SELECTED EXCERPT:
A suicidal pilot may have deliberately locked his copilot out of the cockpit of the doomed Germanwings airliner that crashed into the French Alps killing 150 on board.
An investigator who heard the cockpit recording that was recovered from the crash site on Tuesday told the NY Times that one of the 2 pilots flying the Germanwings airliner was locked out of the cockpit and couldn't get back in.
The official said the pilot may have left the cockpit for a bathroom break and was locked out per airline policy to prevent cockpit intrusion by terrorists.
Airline policy calls for the pilot flying the plane to let the other pilot back in. But that didn't happen in the case of the doomed Germanwings airliner.
After the pilot was locked out of the cockpit, the plane began a controlled descent from 38,000 feet to about 6,000 feet in 8 minutes.
In that time the 2nd pilot can be heard banging on the cockpit door and even trying to break the door down.
A senior military official involved in the investigation described “very smooth, very cool” conversation between the pilots during the early part of the flight from Barcelona to Düsseldorf. Then the audio indicated that one of the pilots left the cockpit and could not re-enter.
“The guy outside is knocking lightly on the door and there is no answer,” the investigator said. “And then he hits the door stronger and no answer. There is never an answer.”
He said, “You can hear he is trying to smash the door down.” Source
Air traffic control also attempted to contact the cockpit, but there was no response.
A suicidal pilot is also believed to have caused the crash of missing Malaysia Airlines Flight MH370, which disappeared off the southwest coast of Perth, Australia on March 8, 2014. 227 passengers and 12 crew members died in that crash.

DATA EXTRACTS:
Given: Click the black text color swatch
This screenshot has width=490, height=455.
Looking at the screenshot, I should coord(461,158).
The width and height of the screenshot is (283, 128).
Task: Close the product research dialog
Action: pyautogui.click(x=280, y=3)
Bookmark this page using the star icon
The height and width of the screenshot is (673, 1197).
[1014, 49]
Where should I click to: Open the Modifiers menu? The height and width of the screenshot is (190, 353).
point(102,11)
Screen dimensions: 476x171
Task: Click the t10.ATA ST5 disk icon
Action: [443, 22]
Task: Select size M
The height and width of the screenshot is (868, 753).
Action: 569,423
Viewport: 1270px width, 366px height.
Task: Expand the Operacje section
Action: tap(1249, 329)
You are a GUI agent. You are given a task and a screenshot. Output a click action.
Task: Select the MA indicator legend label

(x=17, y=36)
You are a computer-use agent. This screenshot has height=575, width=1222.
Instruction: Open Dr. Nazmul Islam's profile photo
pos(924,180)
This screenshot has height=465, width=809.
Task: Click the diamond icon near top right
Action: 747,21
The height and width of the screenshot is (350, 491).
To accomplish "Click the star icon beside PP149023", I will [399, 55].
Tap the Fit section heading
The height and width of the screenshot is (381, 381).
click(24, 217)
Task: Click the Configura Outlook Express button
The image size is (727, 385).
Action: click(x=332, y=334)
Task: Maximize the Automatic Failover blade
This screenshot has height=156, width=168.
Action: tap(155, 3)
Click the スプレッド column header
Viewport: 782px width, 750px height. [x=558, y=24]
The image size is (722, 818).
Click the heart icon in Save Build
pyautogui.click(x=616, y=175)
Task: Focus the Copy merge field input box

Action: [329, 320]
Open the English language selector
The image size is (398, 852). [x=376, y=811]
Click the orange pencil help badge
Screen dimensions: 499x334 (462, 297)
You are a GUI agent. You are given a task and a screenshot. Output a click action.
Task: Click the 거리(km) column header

TASKS:
- A) From the Germanwings crash article, reproduce the text between "The official said" and "doomed Germanwings airliner.", inclusive.
- B) Answer these questions using the Germanwings crash article:
(i) How many people on board were killed in the crash?
(ii) The flight was traveling from which city to which city?
(iii) From what altitude, to roughly what altitude, did the plane descend, and over how many minutes?

ANSWERS BY TASK:
- A)
The official said the pilot may have left the cockpit for a bathroom break and was locked out per airline policy to prevent cockpit intrusion by terrorists.
Airline policy calls for the pilot flying the plane to let the other pilot back in. But that didn't happen in the case of the doomed Germanwings airliner.

- B)
(i) 150
(ii) From Barcelona to Düsseldorf
(iii) From 38,000 feet to about 6,000 feet, over 8 minutes